I materiali: metallurgia e chimica

I problemi legati alla trasmissione a lunga distanza del segnale telefonico non dipendevano solamente dalle caratteristiche “elettrotecniche” del sistema, ossia dall’uso di alcuni componenti piuttosto che di altri, ma anche dall’uso dei materiali: ferro, bronzo o rame. Per la costruzione degli apparecchi, invece, vi fu largo uso dei nuovi materiali di sintesi.


 
I cavi telefonici

Le prime reti telefoniche furono costruite in fili nudi. Il materiale usato per le prime trasmissioni era il ferro. Questo si dimostrò ben presto poco efficace per le caratteristiche di conduttività e al suo posto vennero adottati il rame e il bronzo fosforoso.
Sino alla metà degli anni Ottanta dell’Ottocento la comunicazione telefonica prevedeva l’utilizzo di un solo filo per il trasporto del segnale, e di un altro per la messa a terra.
Presto ci si accorse che utilizzando dei circuiti di tipo “metallico”, costituiti, in pratica, da due fili metallici collegati a ciclo chiuso, l’induzione che avveniva era uguale e opposta nei due fili, e tendeva così ad annullarsi. L’effetto era accresciuto quando i due fili, oltre a essere accoppiati, erano anche intrecciati l’uno con l’altro.
Nelle città, grossi fasci di fili si diramavano al di sopra degli edifici sfruttando appositi appoggi infissi sui tetti e sulle facciate. Un tale sistema si rilevò però impraticabile con l’incremento dell’utenza, senza contare gli inconvenienti causati dalle interferenze con le reti elettriche, che in quegli stessi anni vedevano un rapido sviluppo.
I fili nudi furono sostituiti in breve, su vasta scala, dai cavi.
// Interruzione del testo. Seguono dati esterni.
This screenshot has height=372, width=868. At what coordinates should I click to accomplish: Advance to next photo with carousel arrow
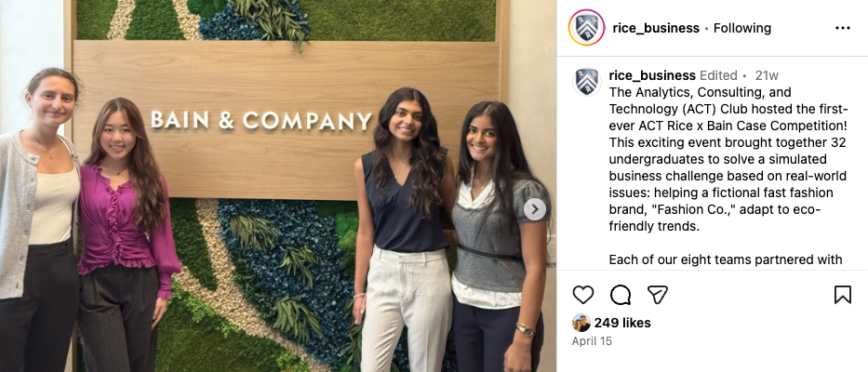535,209
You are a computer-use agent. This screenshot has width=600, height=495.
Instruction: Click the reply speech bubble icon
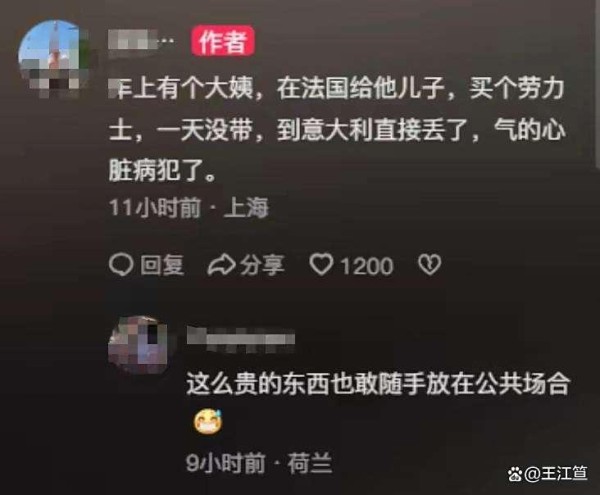(121, 265)
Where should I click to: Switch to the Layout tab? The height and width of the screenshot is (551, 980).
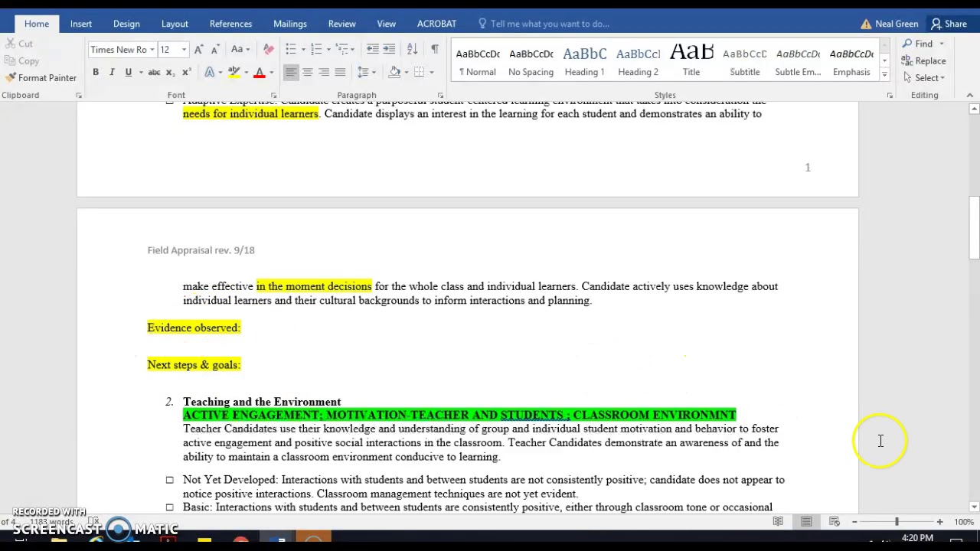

Il cavo era formato da uno o più conduttori di corrente, avvolti da una sostanza isolante per impedire che la corrente si disperdesse nel suolo o su altri conduttori e racchiusi all’interno di un’armatura che li proteggeva dai danni esterni.
Grazie alle innovazioni introdotte da Pupin, Erlang e van Rysselberghe, oltre che ai miglioramenti delle tecniche di isolamento, si poterono anche ridurre i diametri dei conduttori, passando dai 150-200 chilogrammi per chilometro ai 50 delle linee aeree, sino ai 5-10 chilogrammi delle linee a breve raggio dell’inizio del Novecento.
Per gli isolamenti, nel primo periodo, si utilizzarono resine naturali, come la guttaperca; successivamente, a partire dal 1884, si impiegarono cavi di ferro o rame coperti di piombo, e dopo ricoperti di cotone. In seguito, dal 1889, al posto del cotone fu utilizzata la carta, che si dimostrò un isolante molto efficace.
 
 La bachelite e l’ebanite

Anche il campo della telefonia risentì degli effetti positivi apportati dai materiali di sintesi che si affacciarono sulla scena a partire dalla fine dell’Ottocento sino a tutta la prima metà del Novecento. Le resine fenoliche sono le resine termoindurenti di origine più lontana, sebbene ancora oggi siano tra quelle maggiormente utilizzate. L. H. Baekeland, da cui prende il nome la bachelite, le brevettò nel 1909. Esse riscossero immediatamente una grande fortuna anche se furono utilizzate soprattutto nel periodo tra le due guerre mondiali. Questi tipi di materie plastiche sono lavorate per stampaggio e, tra le numerose loro applicazioni, quella dei telefoni è da sempre una preminente. Si tratta di materiali termoindurenti, ossia che durante lo stampaggio subiscono variazioni strutturali che li rendono inutilizzabili una seconda volta.
L’ebanite è un materiale ottenuto per la prima volta da Charles Goodyear tramite la vulcanizzazione prolungata della gomma naturale. Nell’Esposizione universale del 1851, tenutasi al Crystal Palace di Londra, vide già esposti dei manufatti realizzati in ebanite. A causa della protratta vulcanizzazione, la gomma naturale assume all’interno della propria struttura una percentuale molto alta di impurità, in massima parte zolfo, dando come risultato un materiale con alto potere dielettrico, a metà tra le materie plastiche e quelle naturali. Resistenza all’attacco dei prodotti chimici, durezza e rigidità sono caratteristiche proprie dell’ebanite, fino a temperature dell’ordine di 50° C.
Di aspetto brillante e lucente, per molti anni l’ebanite fu concorrente della celluloide e delle resine fenoliche. Il ciclo di lavoro base prevedeva una prima estrusione, alla quale seguiva una lavorazione all’utensile, o uno stampaggio ulteriore con stampi bivalve. Per molti anni fu usata come uno dei materiali per la realizzazione di componenti per la telefonia.
 

Tratto da E. Longo, Linee telegrafiche e telefoniche in cavi, Roma, 1913. L’autore era direttore...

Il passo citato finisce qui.